**WORK REQUEST 1:** List every historical event or period mentioned in the passage about Fenster below.
**WORK REQUEST 2:** Carry on the passage about Fenster, picking up right after its last sentence.

**PAGE EXTRACT:**
------

This matter is related thematically to a story Fenster tells of a Dutch woman
who, discovering that Fenster’s family were Jewish, was a little over-eager to
tell her that her own family had sheltered a Jewish girl and saved her life in
the Second World War. Her residual guilt about Gentiles who didn’t do enough to
prevent the Shoah mirrors the guilt of white liberals in apartheid South
Africa. Fully understanding what is going on in the Dutchwoman’s mind, Fenster
nevertheless understands the woman’s situation and falls in with her version of
events.
More
than anything, though, this matter of empathy is played out in Fenster’s memories
of a boy she knew when she was an adolescent. Simon was an eccentric loner who
became fully schizophrenic, but who was capable of long, lucid conversations.

------

**AVAILABLE DATA:**
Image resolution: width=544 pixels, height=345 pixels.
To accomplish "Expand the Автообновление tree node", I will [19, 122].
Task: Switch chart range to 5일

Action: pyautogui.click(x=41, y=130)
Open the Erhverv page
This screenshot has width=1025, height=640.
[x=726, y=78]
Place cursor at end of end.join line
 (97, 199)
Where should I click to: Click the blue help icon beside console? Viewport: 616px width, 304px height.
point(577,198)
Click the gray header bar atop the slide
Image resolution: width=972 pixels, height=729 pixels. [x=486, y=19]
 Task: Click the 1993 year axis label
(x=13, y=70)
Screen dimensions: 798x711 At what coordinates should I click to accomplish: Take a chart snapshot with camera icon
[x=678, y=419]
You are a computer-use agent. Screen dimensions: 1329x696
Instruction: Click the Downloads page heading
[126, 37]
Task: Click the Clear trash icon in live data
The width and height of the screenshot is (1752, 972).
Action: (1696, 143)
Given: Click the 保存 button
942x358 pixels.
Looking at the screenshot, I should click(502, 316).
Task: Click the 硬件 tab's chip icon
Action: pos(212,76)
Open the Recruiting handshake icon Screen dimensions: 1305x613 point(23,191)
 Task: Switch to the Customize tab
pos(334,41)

------

**REPLY 1:**
the Second World War
the Shoah
apartheid in South Africa

**REPLY 2:**
In one long conversation with Fenster’s psychiatrist father, Simon suggests
that psychiatry (medicated and perhaps compromised by its association with
pharmaceuticals) is too clinical and impersonal, and lacks the empathy and
personal relationships encouraged by psychoanalysis. Again, Fenster does not
encourage us to endorse this view uncritically – she has too much respect for
her father’s profession. But her survey of the (in retrospect) horrendous
career of the “alienist” Julius Wagner-Jauregg does suggest how psychiatry,
divorced from personal concern for the patient, could become a form of torture.
If
fever is the frame, then empathy is the heart of Feverish.
It
would be foolish not to note, too, that in the midst of these weighty matters,
much of Feverish is dead funny, even
if in a macabre sort of way. Consider some of Fenster’s family anecdotes.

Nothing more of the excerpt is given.